We have hit $100/barrel of oil, and OPEC admitting they will not be able to meet demand in less than 20 years.


Oil prices soared to $100 a barrel Wednesday for the first time ever, reaching that milestone amid an unshakeable view that global demand for oil and petroleum products will continue to outstrip supplies.

Surging economies in China and India fed by oil and gasoline have sent prices soaring over the past year, while tensions in oil producing nations like Nigeria and Iran have increasingly made investors nervous and invited speculators to drive prices even higher.

Violence in Nigeria helped give crude the final push over $100.

Light, sweet crude for January delivery rose $4.02 to $100 a barrel on the New York Mercantile Exchange before slipping back, according to Brenda Guzman, a Nymex spokeswoman.

Word that several Mexican oil export ports were closed due to rough weather added to the gains.

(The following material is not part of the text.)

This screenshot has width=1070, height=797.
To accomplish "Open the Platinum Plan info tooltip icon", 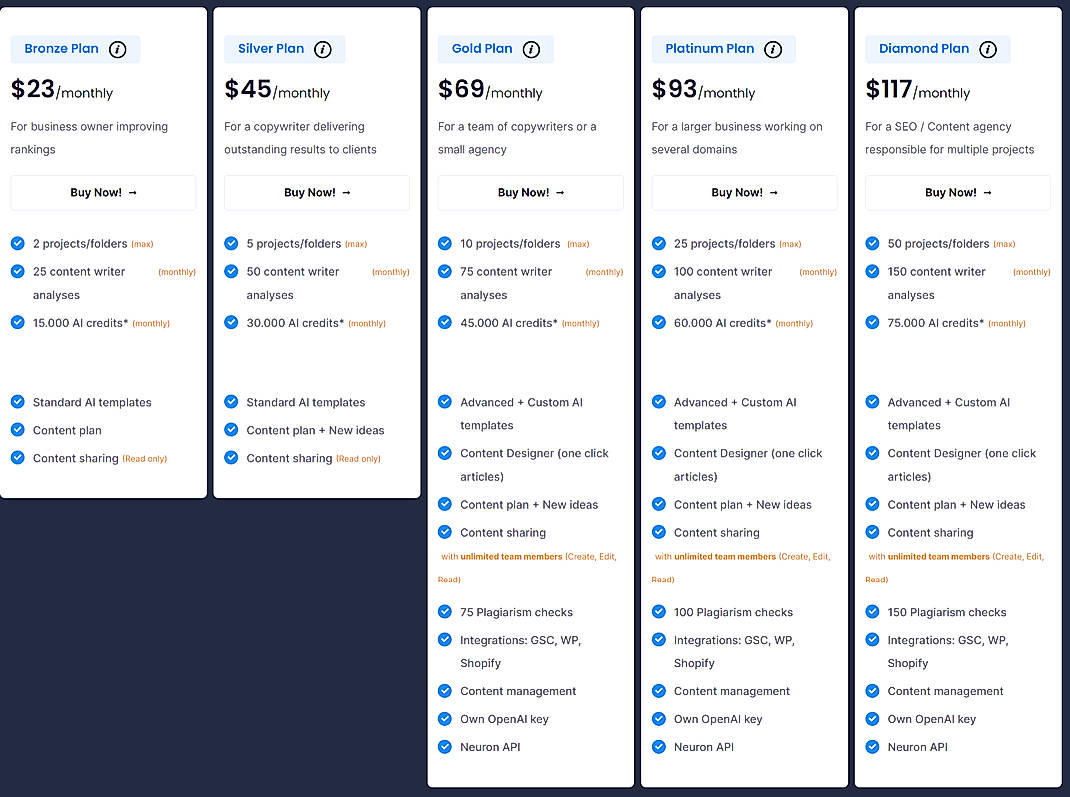I will 772,49.
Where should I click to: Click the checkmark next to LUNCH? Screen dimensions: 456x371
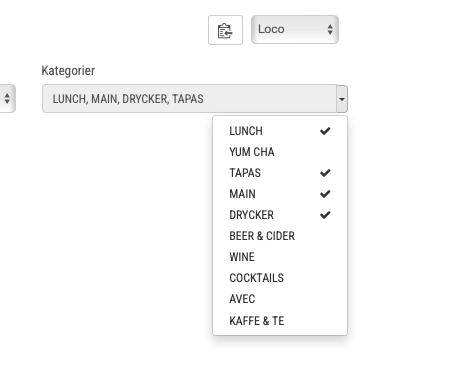(325, 131)
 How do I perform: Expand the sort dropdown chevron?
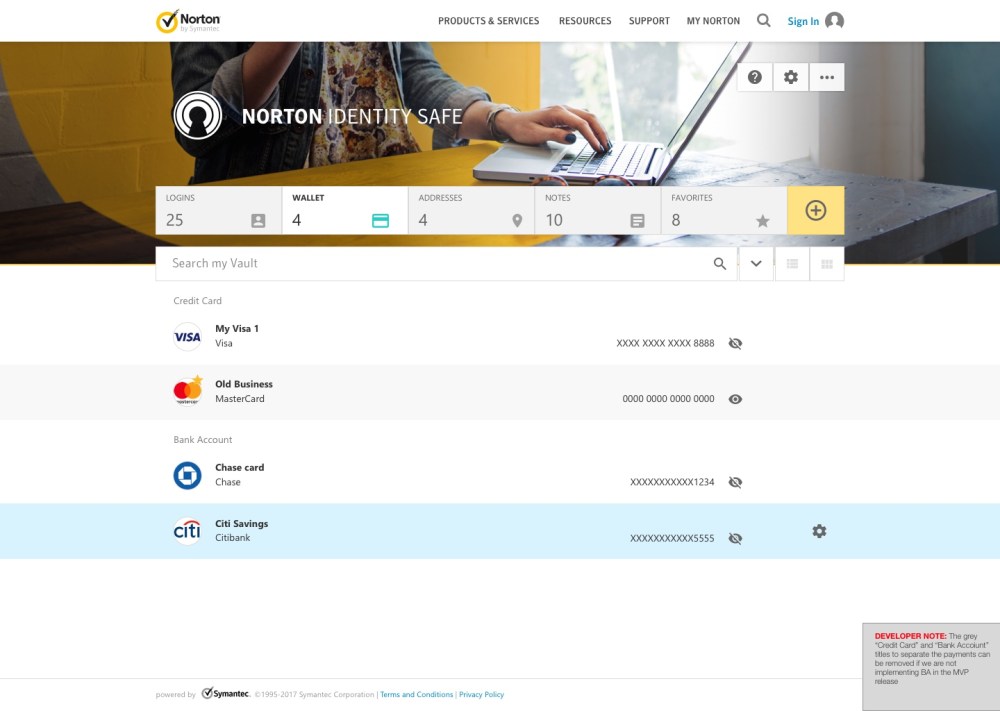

In Nigeria, bands of armed men invaded Port Harcourt, the center of the oil industry Tuesday, attacking two police stations and raiding the lobby of a major hotel. Four policemen, three civilians and six attackers were killed. The Niger Delta Vigilante Movement claimed responsibility for the attack.

"Although the violence has not impacted oil flow out of the country, it has reignited supply concerns as militant attacks have reduced Nigeria's crude output by roughly 20 percent since 2006," said John Gerdes, an analyst at SunTrust Robinson Humphrey in a research note. Nigeria is Africa's largest oil producer.

Separately, the Organization of Petroleum Exporting Countries said its member nations may not be able to meet demand as early as 2024, though OPEC also said that deadline could slide for decades if members increase production more quickly.

Still, the warning gave investors pause, said Amanda Kurzendoerfer, an analyst at Summit Energy Services Inc. in Louisville, Ky.

"They're talking about, in 20 years, not being able to meet demand," Kurzendoerfer said.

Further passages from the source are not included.